• **Activity**:
Even if a line seems odd, print it as it is, and include every record.

• **Supplied data**:
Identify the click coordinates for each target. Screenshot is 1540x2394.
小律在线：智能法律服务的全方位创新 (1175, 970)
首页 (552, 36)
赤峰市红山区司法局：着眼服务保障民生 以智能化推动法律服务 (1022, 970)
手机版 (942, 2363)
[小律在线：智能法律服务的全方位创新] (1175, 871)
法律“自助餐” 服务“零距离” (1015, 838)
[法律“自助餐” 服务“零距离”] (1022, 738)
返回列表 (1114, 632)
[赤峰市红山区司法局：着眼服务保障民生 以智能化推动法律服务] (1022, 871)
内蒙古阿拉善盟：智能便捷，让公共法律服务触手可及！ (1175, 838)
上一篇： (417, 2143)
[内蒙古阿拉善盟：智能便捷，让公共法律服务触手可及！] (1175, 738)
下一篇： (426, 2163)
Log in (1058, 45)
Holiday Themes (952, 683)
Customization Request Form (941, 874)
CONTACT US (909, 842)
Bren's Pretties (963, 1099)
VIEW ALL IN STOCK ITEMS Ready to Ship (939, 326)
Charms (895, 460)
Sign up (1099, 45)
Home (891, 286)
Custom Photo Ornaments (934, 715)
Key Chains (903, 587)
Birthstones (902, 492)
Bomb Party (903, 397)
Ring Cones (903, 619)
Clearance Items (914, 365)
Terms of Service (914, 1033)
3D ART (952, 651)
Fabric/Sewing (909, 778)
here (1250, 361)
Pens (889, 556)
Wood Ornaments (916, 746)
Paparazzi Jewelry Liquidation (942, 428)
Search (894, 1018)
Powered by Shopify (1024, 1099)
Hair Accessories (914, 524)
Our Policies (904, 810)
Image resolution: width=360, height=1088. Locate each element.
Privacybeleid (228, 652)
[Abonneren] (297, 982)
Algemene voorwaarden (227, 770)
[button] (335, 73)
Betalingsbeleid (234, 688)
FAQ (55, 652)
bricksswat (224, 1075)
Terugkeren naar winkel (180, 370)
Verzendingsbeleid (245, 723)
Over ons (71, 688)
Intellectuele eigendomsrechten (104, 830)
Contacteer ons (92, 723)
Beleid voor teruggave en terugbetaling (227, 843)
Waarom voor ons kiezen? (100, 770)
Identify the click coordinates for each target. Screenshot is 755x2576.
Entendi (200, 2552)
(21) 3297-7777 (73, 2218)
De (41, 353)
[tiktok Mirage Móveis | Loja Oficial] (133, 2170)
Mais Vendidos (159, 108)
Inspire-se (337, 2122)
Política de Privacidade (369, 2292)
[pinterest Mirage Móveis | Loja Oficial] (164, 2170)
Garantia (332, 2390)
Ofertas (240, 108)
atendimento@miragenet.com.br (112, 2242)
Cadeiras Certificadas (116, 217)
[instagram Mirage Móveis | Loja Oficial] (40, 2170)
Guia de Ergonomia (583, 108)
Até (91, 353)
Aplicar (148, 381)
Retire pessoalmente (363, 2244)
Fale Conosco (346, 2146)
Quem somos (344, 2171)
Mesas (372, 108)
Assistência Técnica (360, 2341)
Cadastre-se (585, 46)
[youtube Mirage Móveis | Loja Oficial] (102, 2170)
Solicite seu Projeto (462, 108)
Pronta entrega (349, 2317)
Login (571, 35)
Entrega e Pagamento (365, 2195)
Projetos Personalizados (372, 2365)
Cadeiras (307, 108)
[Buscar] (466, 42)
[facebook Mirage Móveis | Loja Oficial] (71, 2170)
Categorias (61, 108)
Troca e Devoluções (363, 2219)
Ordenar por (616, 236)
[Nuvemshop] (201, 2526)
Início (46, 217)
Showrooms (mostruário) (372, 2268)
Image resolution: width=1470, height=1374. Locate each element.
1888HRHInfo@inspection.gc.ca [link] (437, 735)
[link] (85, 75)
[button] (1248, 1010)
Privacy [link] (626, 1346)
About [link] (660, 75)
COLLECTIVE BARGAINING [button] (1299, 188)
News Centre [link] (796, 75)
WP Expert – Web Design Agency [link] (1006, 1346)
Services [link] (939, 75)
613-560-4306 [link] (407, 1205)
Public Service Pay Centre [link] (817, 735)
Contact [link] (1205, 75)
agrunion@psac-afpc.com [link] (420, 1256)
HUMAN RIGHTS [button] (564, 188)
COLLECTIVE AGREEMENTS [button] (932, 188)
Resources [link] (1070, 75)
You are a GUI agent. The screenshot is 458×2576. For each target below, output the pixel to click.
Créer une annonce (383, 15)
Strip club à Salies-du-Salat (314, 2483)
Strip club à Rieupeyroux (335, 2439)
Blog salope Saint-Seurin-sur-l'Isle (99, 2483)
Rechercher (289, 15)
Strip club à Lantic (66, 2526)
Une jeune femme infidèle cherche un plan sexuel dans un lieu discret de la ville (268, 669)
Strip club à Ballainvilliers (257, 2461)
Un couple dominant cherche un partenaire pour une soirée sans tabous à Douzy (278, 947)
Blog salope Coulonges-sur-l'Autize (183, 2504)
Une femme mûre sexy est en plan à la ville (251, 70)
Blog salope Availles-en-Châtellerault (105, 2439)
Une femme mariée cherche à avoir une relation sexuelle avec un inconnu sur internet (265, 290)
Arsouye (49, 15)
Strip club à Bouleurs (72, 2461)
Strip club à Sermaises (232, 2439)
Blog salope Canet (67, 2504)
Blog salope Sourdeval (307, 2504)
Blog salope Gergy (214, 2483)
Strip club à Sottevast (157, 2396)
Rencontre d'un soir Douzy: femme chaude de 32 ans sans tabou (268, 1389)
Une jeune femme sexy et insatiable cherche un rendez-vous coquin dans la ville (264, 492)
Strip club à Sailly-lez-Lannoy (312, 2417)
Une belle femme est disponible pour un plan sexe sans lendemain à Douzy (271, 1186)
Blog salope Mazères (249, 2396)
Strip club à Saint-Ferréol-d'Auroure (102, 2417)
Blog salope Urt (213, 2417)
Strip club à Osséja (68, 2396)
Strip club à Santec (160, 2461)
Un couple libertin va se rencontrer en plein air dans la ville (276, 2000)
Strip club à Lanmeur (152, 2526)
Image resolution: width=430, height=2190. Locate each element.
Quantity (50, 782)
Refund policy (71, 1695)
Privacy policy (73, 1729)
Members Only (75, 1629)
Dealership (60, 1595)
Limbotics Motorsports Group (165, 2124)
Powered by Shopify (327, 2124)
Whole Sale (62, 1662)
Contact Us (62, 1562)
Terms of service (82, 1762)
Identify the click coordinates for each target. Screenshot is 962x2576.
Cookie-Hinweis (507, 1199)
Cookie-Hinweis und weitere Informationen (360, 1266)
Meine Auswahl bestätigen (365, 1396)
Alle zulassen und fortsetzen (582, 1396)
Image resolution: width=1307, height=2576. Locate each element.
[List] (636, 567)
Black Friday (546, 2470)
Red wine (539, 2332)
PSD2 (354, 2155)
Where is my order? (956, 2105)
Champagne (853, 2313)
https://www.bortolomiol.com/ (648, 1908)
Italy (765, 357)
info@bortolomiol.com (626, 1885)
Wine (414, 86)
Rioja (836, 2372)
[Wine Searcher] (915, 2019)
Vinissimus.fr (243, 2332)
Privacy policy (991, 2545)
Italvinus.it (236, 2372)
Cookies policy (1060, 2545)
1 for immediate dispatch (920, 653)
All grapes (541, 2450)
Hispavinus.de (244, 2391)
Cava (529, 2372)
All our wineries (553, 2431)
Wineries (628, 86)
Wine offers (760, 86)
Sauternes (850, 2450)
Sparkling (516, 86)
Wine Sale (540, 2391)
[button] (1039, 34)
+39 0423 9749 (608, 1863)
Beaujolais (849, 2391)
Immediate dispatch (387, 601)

• **Solution to this problem**:
Identify the click coordinates for each target. Screenshot is 1540x2394.
小律在线：智能法律服务的全方位创新 (1175, 970)
首页 (552, 36)
赤峰市红山区司法局：着眼服务保障民生 以智能化推动法律服务 (1022, 970)
手机版 (942, 2363)
[小律在线：智能法律服务的全方位创新] (1175, 871)
法律“自助餐” 服务“零距离” (1015, 838)
[法律“自助餐” 服务“零距离”] (1022, 738)
返回列表 (1114, 632)
[赤峰市红山区司法局：着眼服务保障民生 以智能化推动法律服务] (1022, 871)
内蒙古阿拉善盟：智能便捷，让公共法律服务触手可及！ (1175, 838)
上一篇： (417, 2143)
[内蒙古阿拉善盟：智能便捷，让公共法律服务触手可及！] (1175, 738)
下一篇： (426, 2163)
Log in (1058, 45)
Holiday Themes (952, 683)
Customization Request Form (941, 874)
CONTACT US (909, 842)
Bren's Pretties (963, 1099)
VIEW ALL IN STOCK ITEMS Ready to Ship (939, 326)
Charms (895, 460)
Sign up (1099, 45)
Home (891, 286)
Custom Photo Ornaments (934, 715)
Key Chains (903, 587)
Birthstones (902, 492)
Bomb Party (903, 397)
Ring Cones (903, 619)
Clearance Items (914, 365)
Terms of Service (914, 1033)
3D ART (952, 651)
Fabric/Sewing (909, 778)
here (1250, 361)
Pens (889, 556)
Wood Ornaments (916, 746)
Paparazzi Jewelry Liquidation (942, 428)
Search (894, 1018)
Powered by Shopify (1024, 1099)
Hair Accessories (914, 524)
Our Policies (904, 810)
Image resolution: width=360, height=1088. Locate each element.
Privacybeleid (228, 652)
[Abonneren] (297, 982)
Algemene voorwaarden (227, 770)
[button] (335, 73)
Betalingsbeleid (234, 688)
FAQ (55, 652)
bricksswat (224, 1075)
Terugkeren naar winkel (180, 370)
Verzendingsbeleid (245, 723)
Over ons (71, 688)
Intellectuele eigendomsrechten (104, 830)
Contacteer ons (92, 723)
Beleid voor teruggave en terugbetaling (227, 843)
Waarom voor ons kiezen? (100, 770)
Identify the click coordinates for each target. Screenshot is 755x2576.
Entendi (200, 2552)
(21) 3297-7777 (73, 2218)
De (41, 353)
[tiktok Mirage Móveis | Loja Oficial] (133, 2170)
Mais Vendidos (159, 108)
Inspire-se (337, 2122)
Política de Privacidade (369, 2292)
[pinterest Mirage Móveis | Loja Oficial] (164, 2170)
Garantia (332, 2390)
Ofertas (240, 108)
atendimento@miragenet.com.br (112, 2242)
Cadeiras Certificadas (116, 217)
[instagram Mirage Móveis | Loja Oficial] (40, 2170)
Guia de Ergonomia (583, 108)
Até (91, 353)
Aplicar (148, 381)
Retire pessoalmente (363, 2244)
Fale Conosco (346, 2146)
Quem somos (344, 2171)
Mesas (372, 108)
Assistência Técnica (360, 2341)
Cadastre-se (585, 46)
[youtube Mirage Móveis | Loja Oficial] (102, 2170)
Solicite seu Projeto (462, 108)
Pronta entrega (349, 2317)
Login (571, 35)
Entrega e Pagamento (365, 2195)
Projetos Personalizados (372, 2365)
Cadeiras (307, 108)
[Buscar] (466, 42)
[facebook Mirage Móveis | Loja Oficial] (71, 2170)
Categorias (61, 108)
Troca e Devoluções (363, 2219)
Ordenar por (616, 236)
[Nuvemshop] (201, 2526)
Início (46, 217)
Showrooms (mostruário) (372, 2268)
Image resolution: width=1470, height=1374. Locate each element.
1888HRHInfo@inspection.gc.ca [link] (437, 735)
[link] (85, 75)
[button] (1248, 1010)
Privacy [link] (626, 1346)
About [link] (660, 75)
COLLECTIVE BARGAINING [button] (1299, 188)
News Centre [link] (796, 75)
WP Expert – Web Design Agency [link] (1006, 1346)
Services [link] (939, 75)
613-560-4306 [link] (407, 1205)
Public Service Pay Centre [link] (817, 735)
Contact [link] (1205, 75)
agrunion@psac-afpc.com [link] (420, 1256)
HUMAN RIGHTS [button] (564, 188)
COLLECTIVE AGREEMENTS [button] (932, 188)
Resources [link] (1070, 75)
You are a GUI agent. The screenshot is 458×2576. For each target below, output the pixel to click.
Créer une annonce (383, 15)
Strip club à Salies-du-Salat (314, 2483)
Strip club à Rieupeyroux (335, 2439)
Blog salope Saint-Seurin-sur-l'Isle (99, 2483)
Rechercher (289, 15)
Strip club à Lantic (66, 2526)
Une jeune femme infidèle cherche un plan sexuel dans un lieu discret de la ville (268, 669)
Strip club à Ballainvilliers (257, 2461)
Un couple dominant cherche un partenaire pour une soirée sans tabous à Douzy (278, 947)
Blog salope Coulonges-sur-l'Autize (183, 2504)
Une femme mûre sexy est en plan à la ville (251, 70)
Blog salope Availles-en-Châtellerault (105, 2439)
Une femme mariée cherche à avoir une relation sexuelle avec un inconnu sur internet (265, 290)
Arsouye (49, 15)
Strip club à Bouleurs (72, 2461)
Strip club à Sermaises (232, 2439)
Blog salope Canet (67, 2504)
Blog salope Sourdeval (307, 2504)
Blog salope Gergy (214, 2483)
Strip club à Sottevast (157, 2396)
Rencontre d'un soir Douzy: femme chaude de 32 ans sans tabou (268, 1389)
Une jeune femme sexy et insatiable cherche un rendez-vous coquin dans la ville (264, 492)
Strip club à Sailly-lez-Lannoy (312, 2417)
Une belle femme est disponible pour un plan sexe sans lendemain à Douzy (271, 1186)
Blog salope Mazères (249, 2396)
Strip club à Saint-Ferréol-d'Auroure (102, 2417)
Blog salope Urt (213, 2417)
Strip club à Osséja (68, 2396)
Strip club à Santec (160, 2461)
Un couple libertin va se rencontrer en plein air dans la ville (276, 2000)
Strip club à Lanmeur (152, 2526)
Image resolution: width=430, height=2190. Locate each element.
Quantity (50, 782)
Refund policy (71, 1695)
Privacy policy (73, 1729)
Members Only (75, 1629)
Dealership (60, 1595)
Limbotics Motorsports Group (165, 2124)
Powered by Shopify (327, 2124)
Whole Sale (62, 1662)
Contact Us (62, 1562)
Terms of service (82, 1762)
Identify the click coordinates for each target. Screenshot is 962x2576.
Cookie-Hinweis (507, 1199)
Cookie-Hinweis und weitere Informationen (360, 1266)
Meine Auswahl bestätigen (365, 1396)
Alle zulassen und fortsetzen (582, 1396)
Image resolution: width=1307, height=2576. Locate each element.
[List] (636, 567)
Black Friday (546, 2470)
Red wine (539, 2332)
PSD2 (354, 2155)
Where is my order? (956, 2105)
Champagne (853, 2313)
https://www.bortolomiol.com/ (648, 1908)
Italy (765, 357)
info@bortolomiol.com (626, 1885)
Wine (414, 86)
Rioja (836, 2372)
[Wine Searcher] (915, 2019)
Vinissimus.fr (243, 2332)
Privacy policy (991, 2545)
Italvinus.it (236, 2372)
Cookies policy (1060, 2545)
1 for immediate dispatch (920, 653)
All grapes (541, 2450)
Hispavinus.de (244, 2391)
Cava (529, 2372)
All our wineries (553, 2431)
Wineries (628, 86)
Wine offers (760, 86)
Sauternes (850, 2450)
Sparkling (516, 86)
Wine Sale (540, 2391)
[button] (1039, 34)
+39 0423 9749 (608, 1863)
Beaujolais (849, 2391)
Immediate dispatch (387, 601)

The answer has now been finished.